Déductions pour accéder à la propriété

L’autre initiative populaire soumise au peuple dimanche, est intitulée «accéder à la propriété grâce à l’épargne-logement». Lancé par l’Association suisse des propriétaires fonciers, le texte propose la déduction du revenu imposable d’épargnes destinées à l’acquisition d’un premier logement, jusqu’à un maximum de 10’000 francs par an et par personne pendant dix ans. En outre, le capital cumulé et les intérêts ne seraient pas taxés.

L’initiative est semblable à un autre texte rejeté il y a trois mois par l’électorat suisse. Elle est soutenue par le Parti libéral-radical (PLR) et l’UDC. Les autres partis la combattent, à exception du PBD, lequel n’a pas formulé de consigne de vote.

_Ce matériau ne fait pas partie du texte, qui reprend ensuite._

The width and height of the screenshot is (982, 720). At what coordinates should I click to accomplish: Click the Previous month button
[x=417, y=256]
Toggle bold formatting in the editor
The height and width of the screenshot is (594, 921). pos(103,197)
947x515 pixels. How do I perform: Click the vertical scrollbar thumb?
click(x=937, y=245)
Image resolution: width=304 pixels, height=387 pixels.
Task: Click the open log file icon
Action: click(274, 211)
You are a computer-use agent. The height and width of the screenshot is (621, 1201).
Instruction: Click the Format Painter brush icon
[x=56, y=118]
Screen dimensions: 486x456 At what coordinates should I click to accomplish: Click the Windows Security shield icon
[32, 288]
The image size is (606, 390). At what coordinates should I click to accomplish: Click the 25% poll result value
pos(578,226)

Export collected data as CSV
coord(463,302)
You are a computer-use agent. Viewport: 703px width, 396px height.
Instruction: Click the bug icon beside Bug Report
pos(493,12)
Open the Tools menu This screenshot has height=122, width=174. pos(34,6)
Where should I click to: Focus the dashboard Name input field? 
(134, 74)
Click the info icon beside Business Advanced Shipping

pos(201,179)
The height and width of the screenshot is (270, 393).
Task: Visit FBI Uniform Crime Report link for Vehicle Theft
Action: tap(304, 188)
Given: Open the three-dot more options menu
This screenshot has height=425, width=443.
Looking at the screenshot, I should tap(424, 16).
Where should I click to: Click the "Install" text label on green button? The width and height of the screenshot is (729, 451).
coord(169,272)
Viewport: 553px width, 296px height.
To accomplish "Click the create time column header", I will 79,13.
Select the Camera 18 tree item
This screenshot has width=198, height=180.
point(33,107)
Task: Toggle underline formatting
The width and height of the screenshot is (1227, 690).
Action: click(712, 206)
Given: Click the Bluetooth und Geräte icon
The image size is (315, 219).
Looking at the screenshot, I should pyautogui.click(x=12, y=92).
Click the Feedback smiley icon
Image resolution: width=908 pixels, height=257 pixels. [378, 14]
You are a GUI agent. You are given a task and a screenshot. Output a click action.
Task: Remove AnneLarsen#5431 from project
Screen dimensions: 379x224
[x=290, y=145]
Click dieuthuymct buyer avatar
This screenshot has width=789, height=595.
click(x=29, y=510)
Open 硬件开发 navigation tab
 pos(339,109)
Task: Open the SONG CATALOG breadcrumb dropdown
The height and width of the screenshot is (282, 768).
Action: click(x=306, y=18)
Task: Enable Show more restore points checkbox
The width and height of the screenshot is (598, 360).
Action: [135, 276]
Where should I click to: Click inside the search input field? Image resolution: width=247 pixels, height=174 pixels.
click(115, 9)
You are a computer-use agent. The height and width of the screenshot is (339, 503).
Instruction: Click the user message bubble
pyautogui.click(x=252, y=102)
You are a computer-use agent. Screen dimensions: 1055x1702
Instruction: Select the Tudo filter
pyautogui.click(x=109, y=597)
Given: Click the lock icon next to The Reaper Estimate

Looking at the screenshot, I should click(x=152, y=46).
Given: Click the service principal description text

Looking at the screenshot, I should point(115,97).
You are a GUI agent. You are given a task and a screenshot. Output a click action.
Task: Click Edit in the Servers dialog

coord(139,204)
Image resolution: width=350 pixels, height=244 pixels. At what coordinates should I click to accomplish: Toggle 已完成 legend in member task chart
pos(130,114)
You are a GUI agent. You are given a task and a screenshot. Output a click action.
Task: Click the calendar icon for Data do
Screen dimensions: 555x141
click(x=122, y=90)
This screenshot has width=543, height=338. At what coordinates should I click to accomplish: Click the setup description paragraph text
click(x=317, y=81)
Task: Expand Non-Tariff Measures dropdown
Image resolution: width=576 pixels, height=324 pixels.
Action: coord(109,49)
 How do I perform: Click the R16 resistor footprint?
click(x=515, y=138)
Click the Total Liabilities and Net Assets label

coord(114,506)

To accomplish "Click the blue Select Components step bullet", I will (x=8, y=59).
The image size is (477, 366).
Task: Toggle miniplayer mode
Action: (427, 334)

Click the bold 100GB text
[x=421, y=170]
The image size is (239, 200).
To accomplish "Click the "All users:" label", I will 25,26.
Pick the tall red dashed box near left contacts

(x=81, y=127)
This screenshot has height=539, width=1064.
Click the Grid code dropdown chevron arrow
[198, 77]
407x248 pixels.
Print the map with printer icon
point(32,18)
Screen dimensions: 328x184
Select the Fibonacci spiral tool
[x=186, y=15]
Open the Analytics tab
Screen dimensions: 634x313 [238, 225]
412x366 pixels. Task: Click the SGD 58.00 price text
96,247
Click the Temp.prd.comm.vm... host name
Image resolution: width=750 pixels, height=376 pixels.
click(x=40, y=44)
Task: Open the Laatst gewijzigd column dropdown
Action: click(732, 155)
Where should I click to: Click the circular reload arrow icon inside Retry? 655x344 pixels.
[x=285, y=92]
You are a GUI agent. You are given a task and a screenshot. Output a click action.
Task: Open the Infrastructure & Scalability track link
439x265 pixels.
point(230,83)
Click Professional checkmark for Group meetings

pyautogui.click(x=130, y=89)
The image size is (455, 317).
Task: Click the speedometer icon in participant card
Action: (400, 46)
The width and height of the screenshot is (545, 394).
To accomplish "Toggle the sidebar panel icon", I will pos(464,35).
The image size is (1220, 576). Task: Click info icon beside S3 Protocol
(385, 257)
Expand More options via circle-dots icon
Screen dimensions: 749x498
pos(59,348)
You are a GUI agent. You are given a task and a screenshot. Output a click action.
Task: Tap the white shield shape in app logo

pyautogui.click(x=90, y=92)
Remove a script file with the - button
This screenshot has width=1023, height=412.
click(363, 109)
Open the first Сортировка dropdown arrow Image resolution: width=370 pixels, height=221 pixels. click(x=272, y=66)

Ses partisans estiment que les déductions fiscales constituent un instrument pour augmenter le taux de propriétaires de résidences principales, très bas en Suisse. Par contre, les opposants voient dans ces mesures un cadeau fiscal aux riches, car la classe des moyens à bas salaires ne parvient de toute façon pas à épargner. Ces déductions auraient en outre des conséquences négatives sur les finances publiques. Selon les sondages, les arguments des opposants sont partagés par une majorité de l’électorat.

Le 17 juin, les citoyens de 12 cantons sont également appelés à se prononcer sur des objets à caractère régional. À Genève se déroule aussi l’élection complémentaire pour le siège laissé vacant dans le gouvernement cantonal par le libéral-radical Mark Muller, démissionnaire suite aux fortes pressions consécutives à une violente dispute avec le barman d’une discothèque.

Parmi les objets en votation en Suisse francophone, relevons une loi vaudoise autorisant l’assistance au suicide dans les homes pour personnes âgées. Elle est proposée par une initiative populaire déposée par l’Association pour le droit de mourir dans la dignité Exit et combattue par un contre-projet du gouvernement. L’initiative veut obliger les établissements médico-sociaux subventionnés à accepter la pratique de l’assistance au suicide dans leurs murs. Le contre-projet, lui, établit des critères applicables soit aux homes, soit aux hôpitaux publics.

En Suisse allemande, deux projets de prolongation des heures d’ouverture des magasins font particulièrement de bruit. Dans le canton de Zurich, une initiative du PLR prévoit la libéralisation totale des horaires tandis que, dans le canton Lucerne, il s’agit de prolonger l’ouverture d’une heure et demie par jour.